Medida Provisória garante prorrogação dos Mais Médicos

23/08/2016 – O plenário da Câmara dos Deputados aprovou na noite desta segunda-feira (22), a Medida Provisória 723/16, que prorroga o prazo de atuação dos médicos do Programa Mais Médicos contratados por meio de intercâmbio. O texto beneficia profissionais brasileiros formados no exterior e estrangeiros que trabalham no programa sem diploma revalidado no País.

Defensor do programa responsável por garantir assistência à saúde há 63 milhões de pessoas em todo país, o deputado federal Ezequiel Fonseca (PP-MT), disse estar satisfeito com a aprovação da Medida.
Ele considera a pauta é municipalista, por se tratar de uma das principais reivindicações dos prefeitos. São aproximadamente 19 mil médicos atuando em 4.058 municípios por todo país.
“O Mais Médicos é uma das mais importantes políticas públicas por garantir a ampliação dos serviços médicos às populações mais carentes, é além de tudo, uma forma de minimizar a desigualdade social.

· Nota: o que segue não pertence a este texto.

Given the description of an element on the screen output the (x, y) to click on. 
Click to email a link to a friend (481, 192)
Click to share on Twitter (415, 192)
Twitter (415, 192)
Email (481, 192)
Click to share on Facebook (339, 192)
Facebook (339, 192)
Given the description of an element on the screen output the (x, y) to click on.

O serviço de saúde deve chegar na ponta, nas regiões mais vulneráveis, nessa Medida Provisória são garantidos aos profissionais prazo estendido”, disse ele.
Conforme aprovado, a MP também assegura a prorrogação por igual período o visto temporário concedido aos médicos intercambistas estrangeiros inscritos no programa do governo federal, permitindo que mais de sete mil profissionais permaneçam no país por mais três anos. O prazo estava previsto para terminar em outubro. Entretanto o texto segue para votação no Senado.
O Mais Médicos conta com cerca de 13 mil médicos estrangeiros devido à baixa procura pelos profissionais formados no Brasil.
Revalidação 
Em julho deste ano, o deputado mato-grossense voltou a defender uma ampla discussão no Congresso Nacional em torno a demanda por revalidação de diplomas de Medicina obtidos no exterior e, o processo e andamento do Exame Nacional de Revalidação de Diplomas Médicos Estrangeiros (Revalida), coordenado pelo Instituto Nacional de Estudos e Pesquisas Educacionais Anísio Teixeira (Inep).
Segundo ele, a situação enfrentada por médicos brasileiros formados em faculdades no exterior é complexo e antigo e precisa emergencialmente ser resolvido.